La façon dont la Chine classe les cas de coronavirus et signale les décès masque le véritable impact de la vague Omicron et complique sa réponse de santé publique plus de deux ans après le début de la pandémie, ont déclaré des experts médicaux.
Les autorités ont signalé plus de 443 000 cas et seulement deux décès depuis le 1er mars, tous deux dans la province du Jilin, dans le nord-est du pays.
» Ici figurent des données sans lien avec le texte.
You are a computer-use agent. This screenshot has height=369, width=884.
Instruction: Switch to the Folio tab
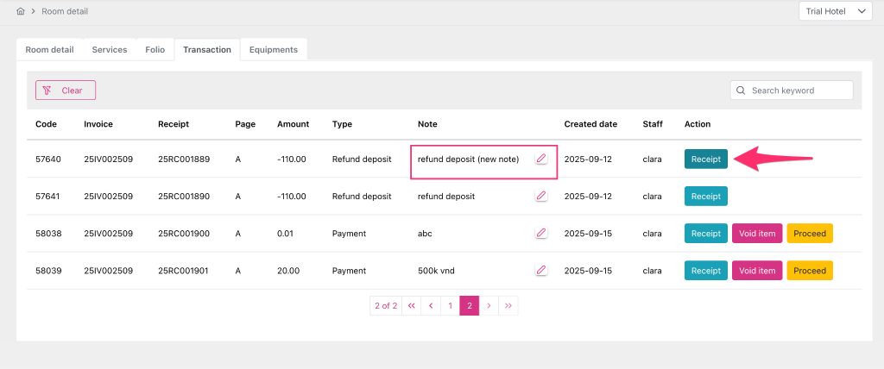pos(155,50)
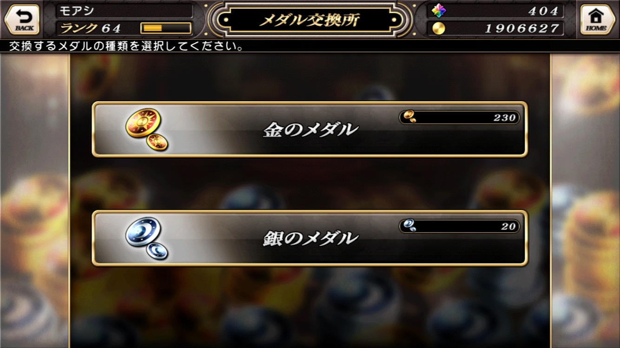Screen dimensions: 620x348
Task: Tap ランク 64 rank label
Action: pyautogui.click(x=91, y=28)
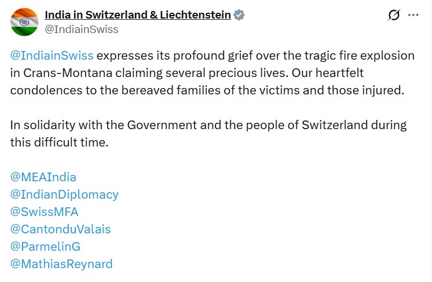Viewport: 432px width, 282px height.
Task: Open the @ParmelinG mention
Action: pos(45,246)
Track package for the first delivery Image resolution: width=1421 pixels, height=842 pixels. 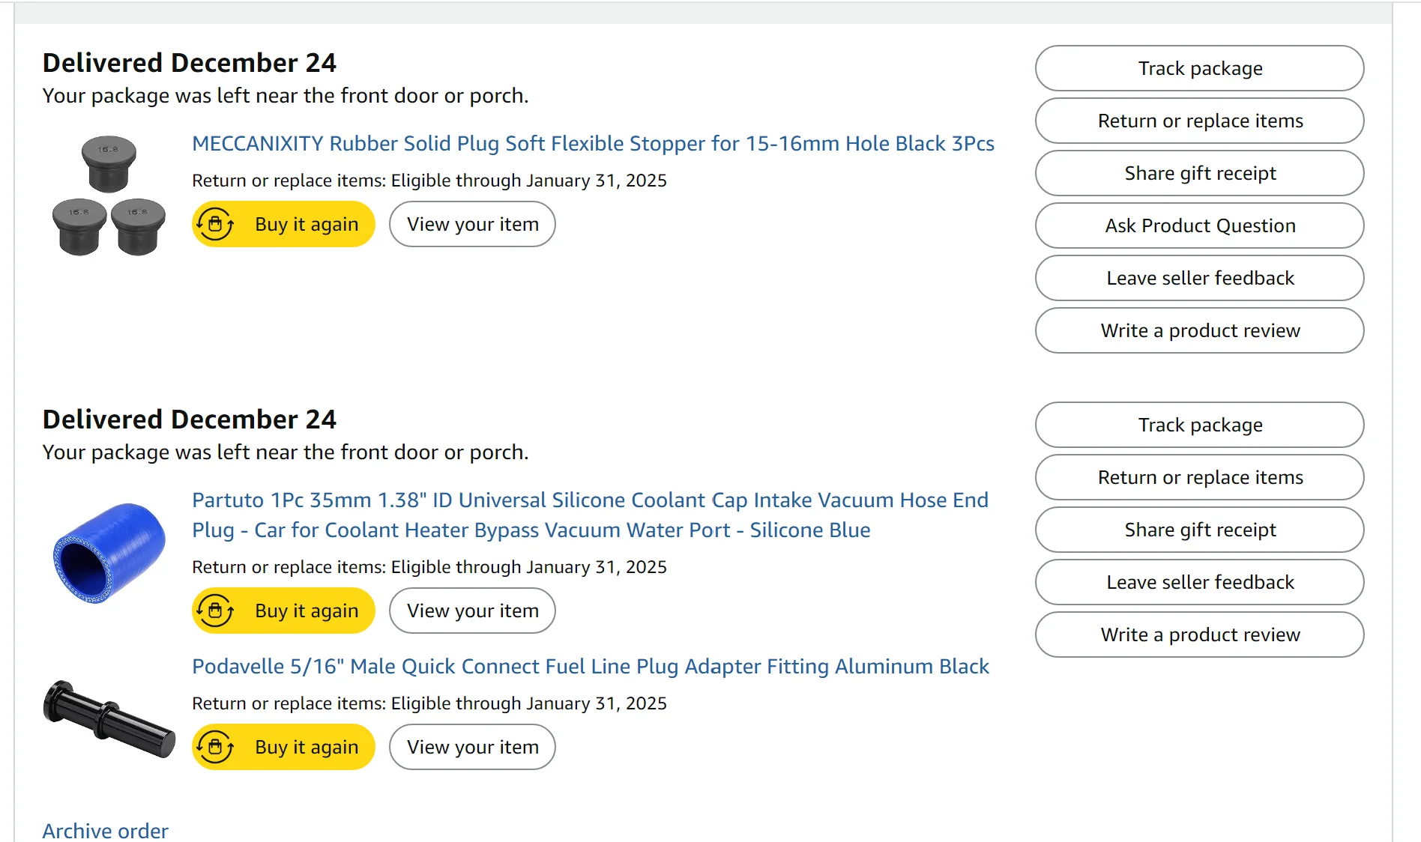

Aucun décès n’a été enregistré à Shanghai, bien que la ville de 26 millions d’habitants ait signalé plus de 20 000 cas par jour pendant près de deux semaines. Plusieurs habitants de Shanghai ont également déclaré au Financial Times que leurs proches étaient décédés après avoir été testés positifs au Covid-19.
Les experts pensent que le faible bilan officiel est dû à des failles dans le nombre de décès en Chine et que davantage de personnes ont été tuées par le virus.
Il est difficile d’estimer avec précision le nombre de décès liés à Covid au milieu des doutes sur le nombre de cas officiels, de l’incertitude sur l’efficacité du vaccin et du manque de données accessibles au public sur la mortalité toutes causes confondues en Chine, ont ajouté les experts.
Des questions sur les données pourraient raviver les critiques sur la gestion de la pandémie par le gouvernement chinois après que Pékin a été accusé de minimiser la propagation initiale du virus à Wuhan au début de 2020.
Jin Dong-yan, virologue à l’Université de Hong Kong, a déclaré que la Chine continentale avait adopté une approche différente de celle d’endroits comme les États-Unis ou Hong Kong, où les personnes décédées après avoir contracté Covid-19 étaient incluses dans les dates de décès officielles.
Jin a déclaré que les hôpitaux chinois ont tendance à se concentrer sur les maladies chroniques telles que le cancer, les maladies cardiaques ou le diabète comme cause de décès, même lorsque les personnes ont contracté le virus, et qu’elles ne sont pas incluses dans les statistiques officielles de mortalité de Covid.
« Les chiffres ne sont pas exacts, mais les hôpitaux de Shanghai ne le font pas nécessairement exprès. La Chine a cette méthode d’enregistrement des décès depuis le début », a-t-il déclaré.
Chen Zhengming, professeur d’épidémiologie à l’Université d’Oxford, a noté que même avant la pandémie, la Chine sous-déclarait généralement les décès dus à la grippe saisonnière par rapport aux pays occidentaux.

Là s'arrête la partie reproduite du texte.